The problem is that Exclusion: is inside a <span class="title2"> and ANT100Y5 is inside the following <a>.

I don't seem to be able to grab both of them out of this source code. Currently, I have code that attempts (and fails) to grab ANT100Y5 which looks like:

hxs = HtmlXPathSelector(response)
    sites = hxs.select("//*[(name() = 'p' and @class = 'titlestyle') or (name() = 'a' and @href and preceding-sibling::'//span/@class=title2')]")

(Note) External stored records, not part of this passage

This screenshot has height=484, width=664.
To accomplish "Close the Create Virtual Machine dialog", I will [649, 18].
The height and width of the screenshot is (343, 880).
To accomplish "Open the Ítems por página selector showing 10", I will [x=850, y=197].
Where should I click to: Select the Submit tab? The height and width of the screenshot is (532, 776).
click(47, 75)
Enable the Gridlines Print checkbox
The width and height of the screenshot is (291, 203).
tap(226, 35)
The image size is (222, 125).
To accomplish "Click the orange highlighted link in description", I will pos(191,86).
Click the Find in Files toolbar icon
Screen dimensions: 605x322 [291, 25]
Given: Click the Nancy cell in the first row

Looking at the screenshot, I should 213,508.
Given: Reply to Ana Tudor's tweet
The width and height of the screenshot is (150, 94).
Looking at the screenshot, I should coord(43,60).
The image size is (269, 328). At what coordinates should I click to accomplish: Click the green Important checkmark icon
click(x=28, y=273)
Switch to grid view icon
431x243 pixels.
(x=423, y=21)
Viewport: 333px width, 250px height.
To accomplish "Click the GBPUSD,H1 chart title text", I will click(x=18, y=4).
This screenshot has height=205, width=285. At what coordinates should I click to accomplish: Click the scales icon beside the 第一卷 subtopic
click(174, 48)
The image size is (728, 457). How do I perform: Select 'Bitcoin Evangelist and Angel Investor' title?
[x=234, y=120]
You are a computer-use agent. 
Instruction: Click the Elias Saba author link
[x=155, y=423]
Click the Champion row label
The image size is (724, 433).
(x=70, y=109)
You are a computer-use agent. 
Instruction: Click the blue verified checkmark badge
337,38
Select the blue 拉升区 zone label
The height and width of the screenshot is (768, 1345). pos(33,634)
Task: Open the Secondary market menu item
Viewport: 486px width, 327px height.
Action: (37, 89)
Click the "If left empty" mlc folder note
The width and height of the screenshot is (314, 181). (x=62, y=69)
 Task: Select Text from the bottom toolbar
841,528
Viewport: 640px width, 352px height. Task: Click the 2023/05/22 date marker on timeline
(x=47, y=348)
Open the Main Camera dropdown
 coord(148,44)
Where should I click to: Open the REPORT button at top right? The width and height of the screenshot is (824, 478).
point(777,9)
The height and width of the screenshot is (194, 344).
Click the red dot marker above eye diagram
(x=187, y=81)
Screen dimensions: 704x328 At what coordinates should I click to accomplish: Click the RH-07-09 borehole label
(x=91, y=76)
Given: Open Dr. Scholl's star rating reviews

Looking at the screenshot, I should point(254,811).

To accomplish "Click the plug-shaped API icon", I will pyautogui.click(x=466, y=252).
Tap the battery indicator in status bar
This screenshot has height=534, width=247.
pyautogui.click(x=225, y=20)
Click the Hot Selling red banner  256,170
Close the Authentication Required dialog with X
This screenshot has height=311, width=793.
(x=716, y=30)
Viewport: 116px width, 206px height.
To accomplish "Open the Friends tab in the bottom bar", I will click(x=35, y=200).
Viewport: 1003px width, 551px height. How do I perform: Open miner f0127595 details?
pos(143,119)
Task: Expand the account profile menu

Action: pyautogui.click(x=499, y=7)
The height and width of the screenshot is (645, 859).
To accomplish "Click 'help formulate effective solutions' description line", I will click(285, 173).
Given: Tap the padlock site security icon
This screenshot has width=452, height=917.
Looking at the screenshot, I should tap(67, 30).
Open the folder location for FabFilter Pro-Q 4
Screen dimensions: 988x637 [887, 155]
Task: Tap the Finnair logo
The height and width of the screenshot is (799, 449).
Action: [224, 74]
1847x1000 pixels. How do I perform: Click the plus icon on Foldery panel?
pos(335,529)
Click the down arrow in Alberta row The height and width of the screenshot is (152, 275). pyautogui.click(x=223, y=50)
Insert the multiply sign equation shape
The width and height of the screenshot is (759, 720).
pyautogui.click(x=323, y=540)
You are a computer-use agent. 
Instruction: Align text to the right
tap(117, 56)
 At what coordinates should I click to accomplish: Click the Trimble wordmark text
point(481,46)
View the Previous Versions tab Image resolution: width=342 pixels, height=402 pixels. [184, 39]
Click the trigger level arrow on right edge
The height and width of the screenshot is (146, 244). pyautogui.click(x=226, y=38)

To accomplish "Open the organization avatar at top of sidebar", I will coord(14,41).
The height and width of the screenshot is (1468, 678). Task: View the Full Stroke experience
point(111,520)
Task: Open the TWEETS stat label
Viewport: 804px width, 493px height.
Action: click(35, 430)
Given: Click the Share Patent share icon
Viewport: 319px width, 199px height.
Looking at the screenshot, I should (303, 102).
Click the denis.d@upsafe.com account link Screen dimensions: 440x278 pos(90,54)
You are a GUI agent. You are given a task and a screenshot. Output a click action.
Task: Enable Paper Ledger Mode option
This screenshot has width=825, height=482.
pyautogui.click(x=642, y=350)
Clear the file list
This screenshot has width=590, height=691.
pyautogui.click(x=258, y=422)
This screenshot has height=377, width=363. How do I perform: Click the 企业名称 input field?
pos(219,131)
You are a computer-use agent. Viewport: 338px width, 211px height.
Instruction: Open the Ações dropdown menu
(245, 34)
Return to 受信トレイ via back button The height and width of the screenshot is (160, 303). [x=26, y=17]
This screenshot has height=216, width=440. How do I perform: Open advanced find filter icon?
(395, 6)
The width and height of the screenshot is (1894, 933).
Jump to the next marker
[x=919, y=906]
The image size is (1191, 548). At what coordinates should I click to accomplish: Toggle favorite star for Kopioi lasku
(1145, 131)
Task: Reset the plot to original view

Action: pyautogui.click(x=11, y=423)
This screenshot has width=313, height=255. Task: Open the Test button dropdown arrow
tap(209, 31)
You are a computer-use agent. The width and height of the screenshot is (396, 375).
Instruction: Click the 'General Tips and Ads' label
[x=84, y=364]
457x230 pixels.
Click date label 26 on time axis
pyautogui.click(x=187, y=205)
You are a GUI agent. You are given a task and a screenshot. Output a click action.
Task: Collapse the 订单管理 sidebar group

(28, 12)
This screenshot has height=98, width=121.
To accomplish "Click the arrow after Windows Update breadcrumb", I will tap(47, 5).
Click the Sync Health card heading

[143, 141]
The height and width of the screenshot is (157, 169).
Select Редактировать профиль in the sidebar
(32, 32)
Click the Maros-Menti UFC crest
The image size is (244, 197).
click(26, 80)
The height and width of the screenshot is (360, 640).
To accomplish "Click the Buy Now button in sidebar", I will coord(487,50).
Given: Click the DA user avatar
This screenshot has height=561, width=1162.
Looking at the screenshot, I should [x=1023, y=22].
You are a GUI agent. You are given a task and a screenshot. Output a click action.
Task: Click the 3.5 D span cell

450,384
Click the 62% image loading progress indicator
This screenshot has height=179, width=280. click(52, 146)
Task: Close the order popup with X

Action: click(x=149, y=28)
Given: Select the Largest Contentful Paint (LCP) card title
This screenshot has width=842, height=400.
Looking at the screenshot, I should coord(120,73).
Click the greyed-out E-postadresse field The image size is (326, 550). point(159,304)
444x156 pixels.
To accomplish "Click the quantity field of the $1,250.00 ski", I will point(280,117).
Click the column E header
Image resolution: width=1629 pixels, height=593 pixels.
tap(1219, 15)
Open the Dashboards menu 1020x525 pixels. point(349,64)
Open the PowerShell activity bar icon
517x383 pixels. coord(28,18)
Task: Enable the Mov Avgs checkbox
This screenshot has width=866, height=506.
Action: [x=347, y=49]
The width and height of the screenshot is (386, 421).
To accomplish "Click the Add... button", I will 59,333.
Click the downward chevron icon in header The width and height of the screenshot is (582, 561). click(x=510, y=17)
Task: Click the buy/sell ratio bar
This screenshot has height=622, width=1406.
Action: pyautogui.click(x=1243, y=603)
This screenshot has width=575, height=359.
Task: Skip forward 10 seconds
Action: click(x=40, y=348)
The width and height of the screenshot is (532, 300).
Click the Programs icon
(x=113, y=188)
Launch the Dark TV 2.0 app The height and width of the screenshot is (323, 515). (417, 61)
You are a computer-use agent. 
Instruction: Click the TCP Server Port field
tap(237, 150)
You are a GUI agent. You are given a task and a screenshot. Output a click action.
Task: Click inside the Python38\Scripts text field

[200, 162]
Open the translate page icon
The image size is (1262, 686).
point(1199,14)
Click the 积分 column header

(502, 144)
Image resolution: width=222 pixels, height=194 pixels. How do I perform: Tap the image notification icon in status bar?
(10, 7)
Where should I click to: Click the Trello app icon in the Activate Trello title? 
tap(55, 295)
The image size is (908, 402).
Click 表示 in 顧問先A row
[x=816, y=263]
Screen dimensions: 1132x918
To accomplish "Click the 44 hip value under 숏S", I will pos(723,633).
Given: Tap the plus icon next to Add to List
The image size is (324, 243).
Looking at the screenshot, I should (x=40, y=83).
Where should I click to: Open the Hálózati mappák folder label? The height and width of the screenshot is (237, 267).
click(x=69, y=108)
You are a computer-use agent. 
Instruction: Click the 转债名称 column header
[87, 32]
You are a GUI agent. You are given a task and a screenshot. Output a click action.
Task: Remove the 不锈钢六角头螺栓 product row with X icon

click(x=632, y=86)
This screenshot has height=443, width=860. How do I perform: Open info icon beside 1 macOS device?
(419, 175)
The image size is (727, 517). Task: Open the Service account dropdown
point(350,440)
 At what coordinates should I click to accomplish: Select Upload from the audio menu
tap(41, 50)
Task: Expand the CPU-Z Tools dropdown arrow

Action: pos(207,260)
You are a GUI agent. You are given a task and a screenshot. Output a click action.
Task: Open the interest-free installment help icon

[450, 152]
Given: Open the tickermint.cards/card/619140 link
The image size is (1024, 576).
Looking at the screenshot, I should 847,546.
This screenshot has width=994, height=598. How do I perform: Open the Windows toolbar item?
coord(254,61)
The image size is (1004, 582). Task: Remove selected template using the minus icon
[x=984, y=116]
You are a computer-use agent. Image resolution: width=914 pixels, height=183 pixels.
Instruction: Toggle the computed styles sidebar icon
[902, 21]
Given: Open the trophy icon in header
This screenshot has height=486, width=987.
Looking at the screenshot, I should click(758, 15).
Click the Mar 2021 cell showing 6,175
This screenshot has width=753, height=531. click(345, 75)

I'd appreciate any help with this, even if it's a "you're blind for not seeing this other SO question which answers this perfectly" (in which case, myself will vote to close this). I really am that much at my wits end.

Thanks in advance

EDIT: Complete original code after changes suggested by @Dimitre

I'm using the following code:

class regcalSpider(BaseSpider):
    name = "disc"
    allowed_domains = ['www.utm.utoronto.ca']
    start_urls = ['http://www.utm.utoronto.ca/regcal/WEBLISTCOURSES1.html']

    def parse(self, response):
            items = []
            hxs = HtmlXPathSelector(response)
            sites = hxs.select("/*/p/text()[1] | \
                              (//span[@class='title2'])[1]/text() | \
                              (//span[@class='title2'])[1]/following-sibling::a[1]/text() | \
                              (//span[@class='title2'])[2]/text() | \
                              (//span[@class='title2'])[2]/following-sibling::a[1]/text()")

            for site in sites:
                    item = RegcalItem()
                    item['title'] = site.select("a/text()").extract()
                    item['link'] = site.select("a/@href").extract()
                    item['desc'] = site.select("text()").extract()
                    items.append(item)
            return items

            filename = response.url.split("/")[-2]
            open(filename, 'wb').write(response.body)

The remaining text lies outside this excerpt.